— THE TASK —
What you return should be only the lines starting at the one that contains "Click the crying emoji in embedded caption" and running to the end of the listing, exactly as written, minus any pictures.

— PROVIDED DATA —
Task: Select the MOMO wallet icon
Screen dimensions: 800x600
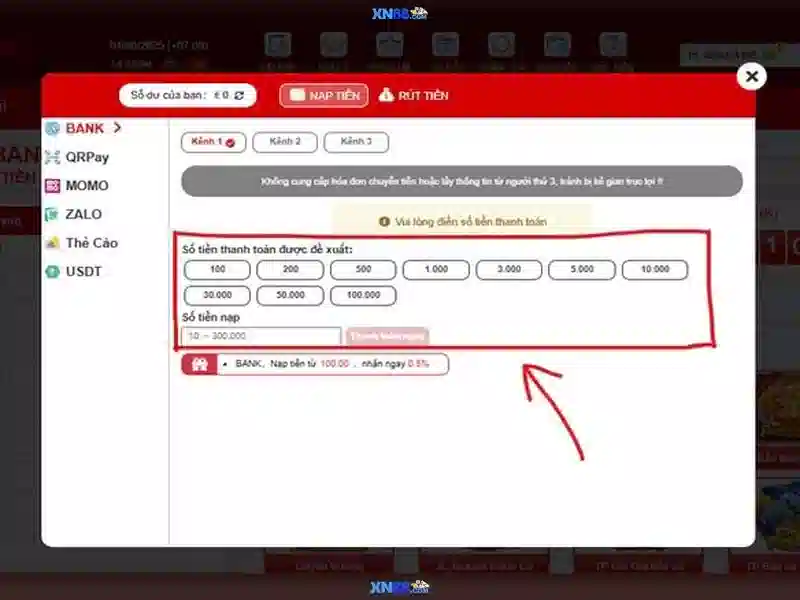Action: [x=53, y=186]
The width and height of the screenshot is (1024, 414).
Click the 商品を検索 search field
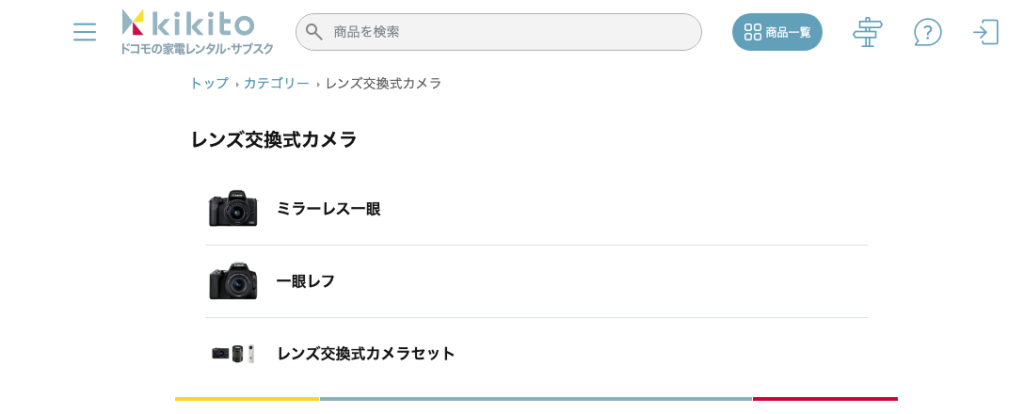[510, 32]
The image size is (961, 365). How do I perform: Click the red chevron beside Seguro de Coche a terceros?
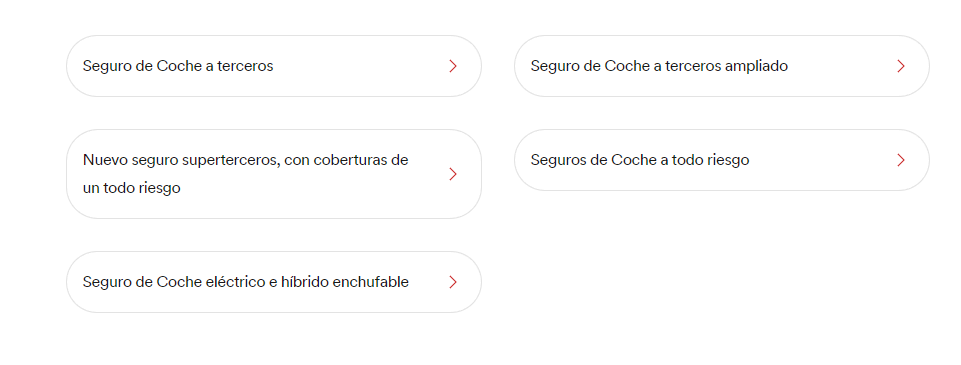453,66

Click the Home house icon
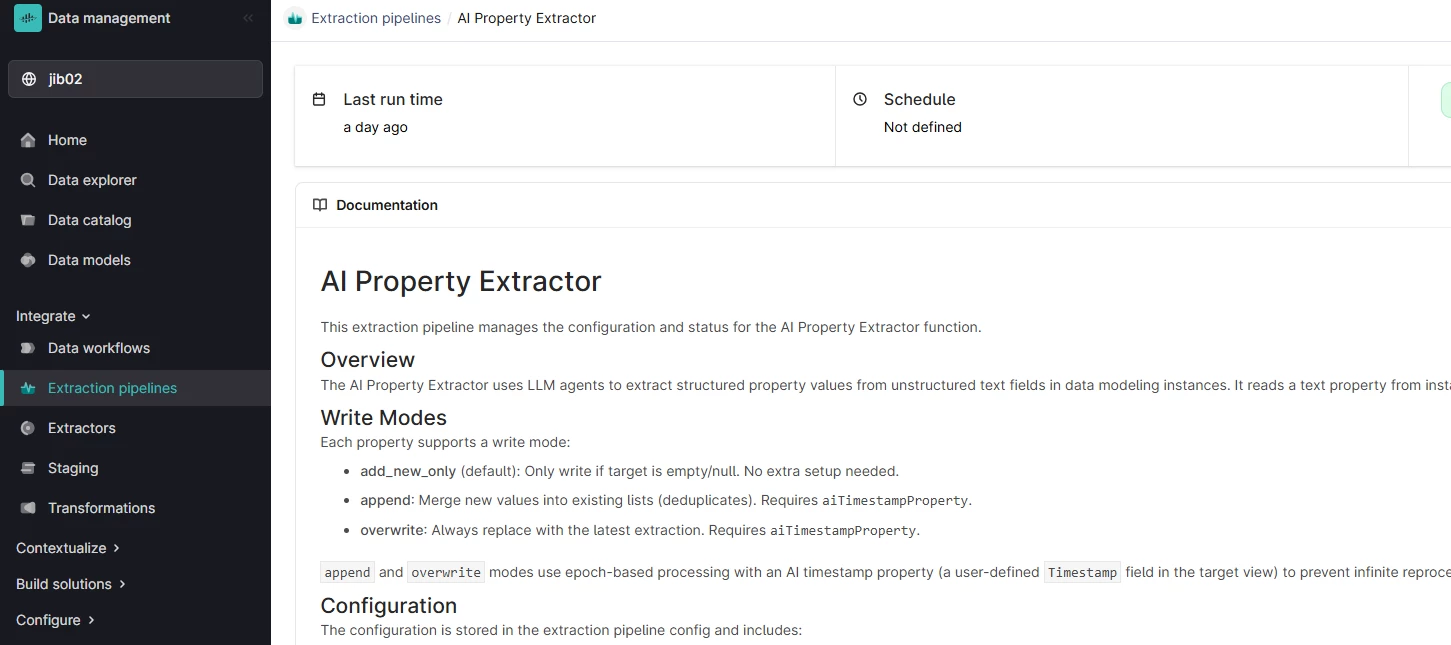[28, 140]
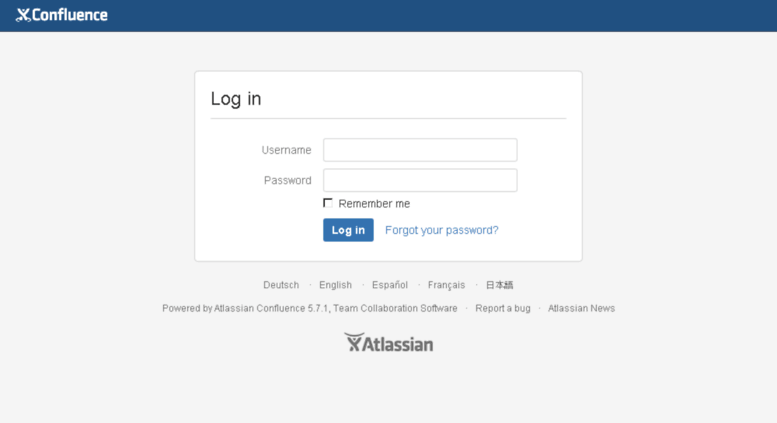Viewport: 777px width, 423px height.
Task: Open the Team Collaboration Software link
Action: 395,308
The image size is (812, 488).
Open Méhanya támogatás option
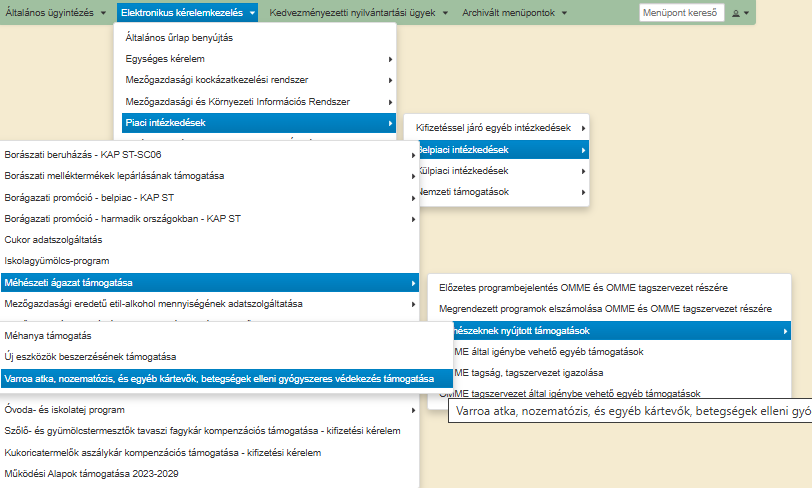pyautogui.click(x=48, y=336)
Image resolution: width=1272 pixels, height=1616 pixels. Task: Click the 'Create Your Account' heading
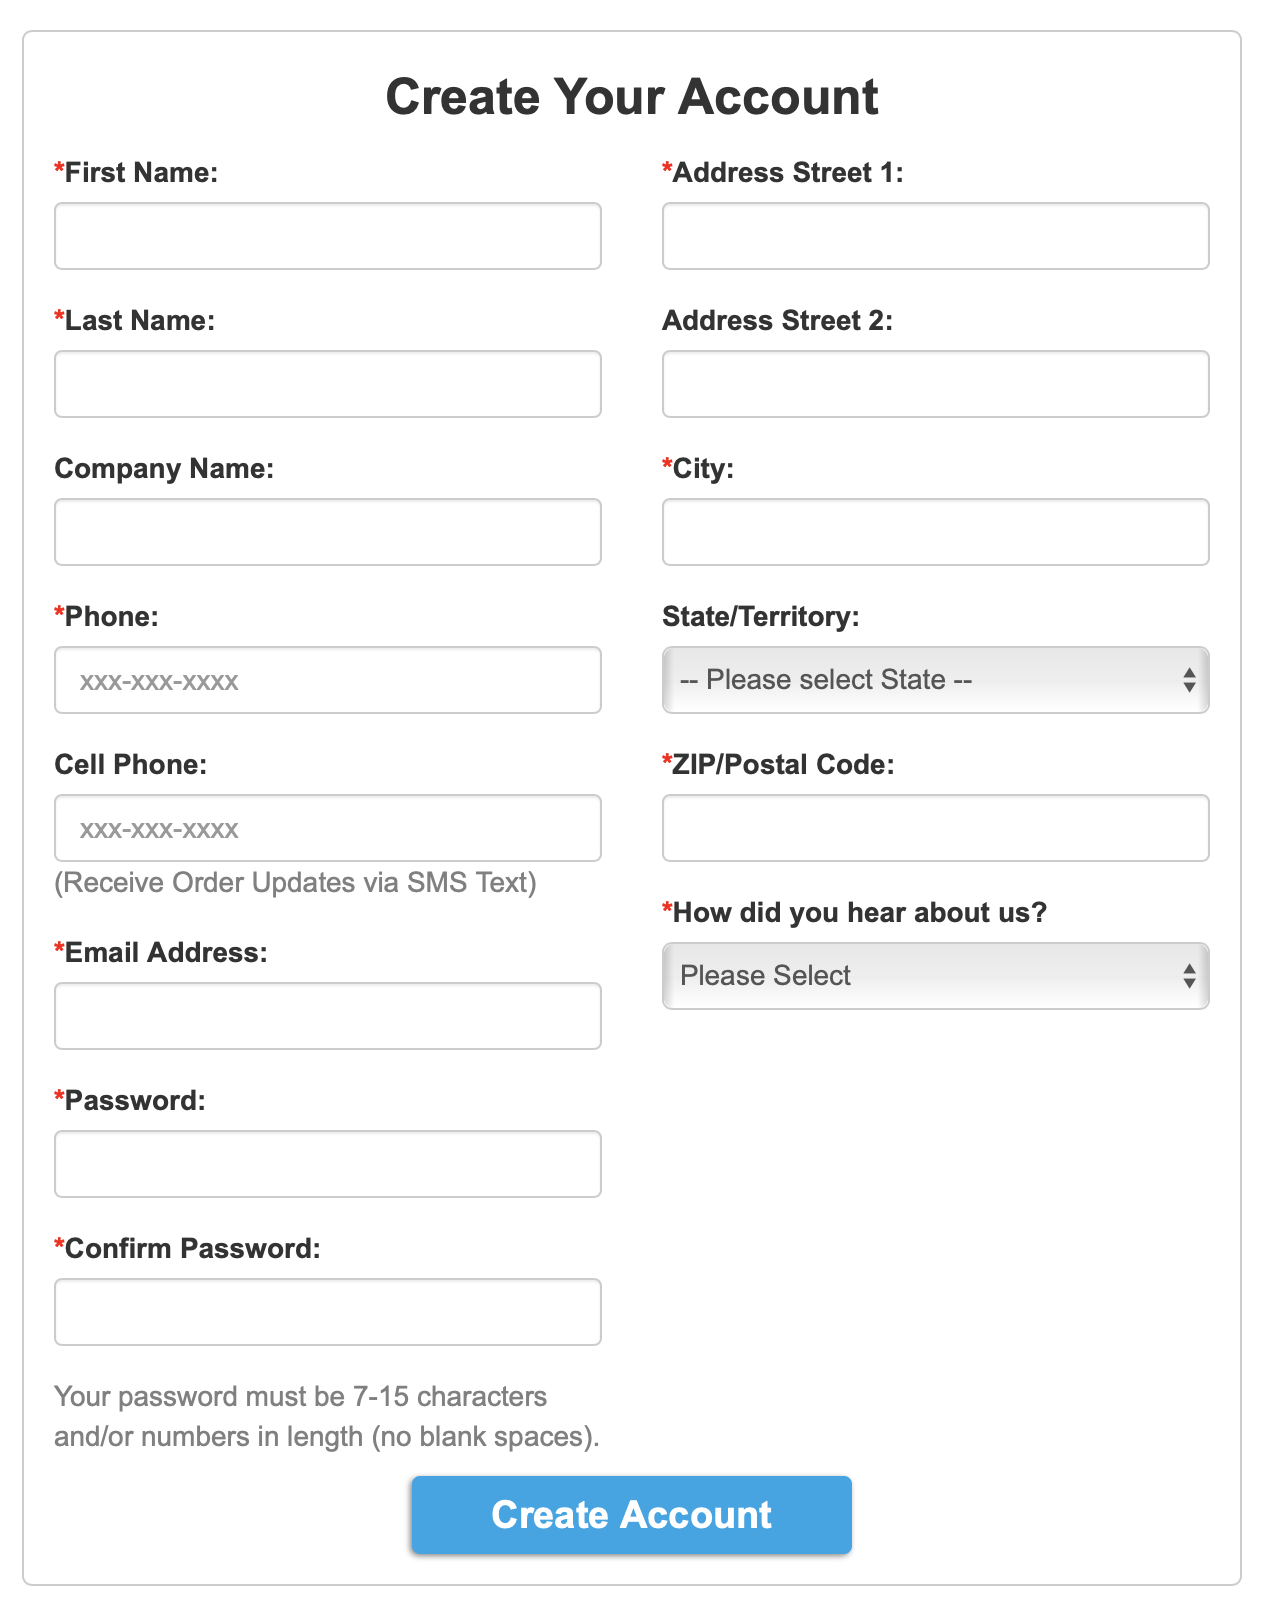(x=632, y=97)
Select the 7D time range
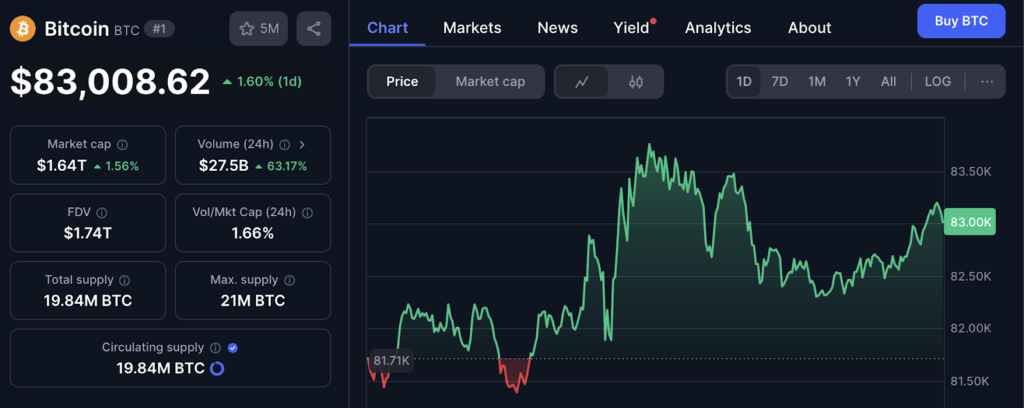The image size is (1024, 408). click(x=780, y=82)
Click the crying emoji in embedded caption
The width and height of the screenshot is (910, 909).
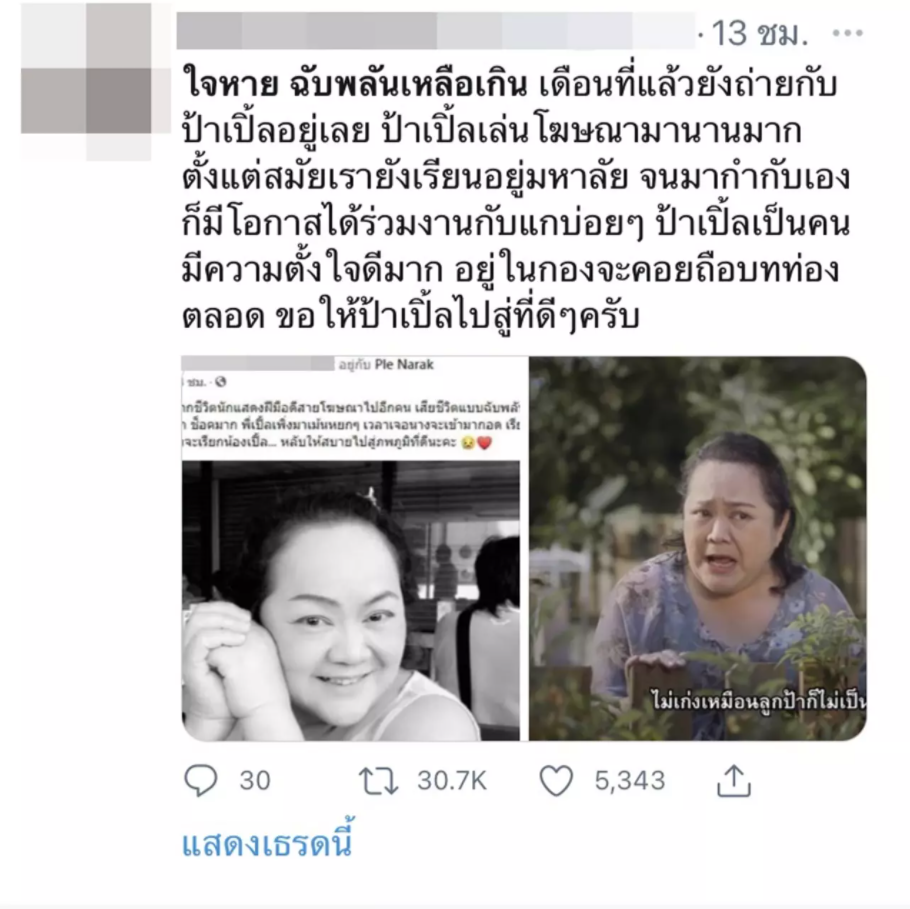click(467, 443)
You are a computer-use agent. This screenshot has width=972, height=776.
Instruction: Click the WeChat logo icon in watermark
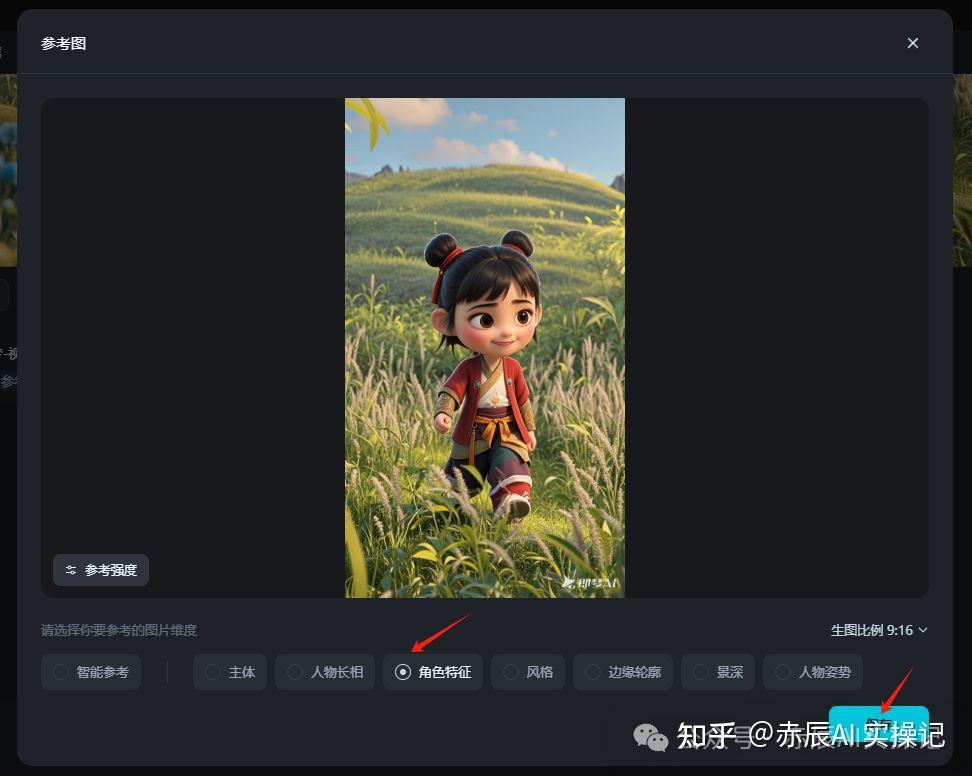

— RESPONSE —
Click the crying emoji in embedded caption
The width and height of the screenshot is (910, 909).
click(467, 443)
You are a computer-use agent. This screenshot has width=972, height=776.
Instruction: Click the WeChat logo icon in watermark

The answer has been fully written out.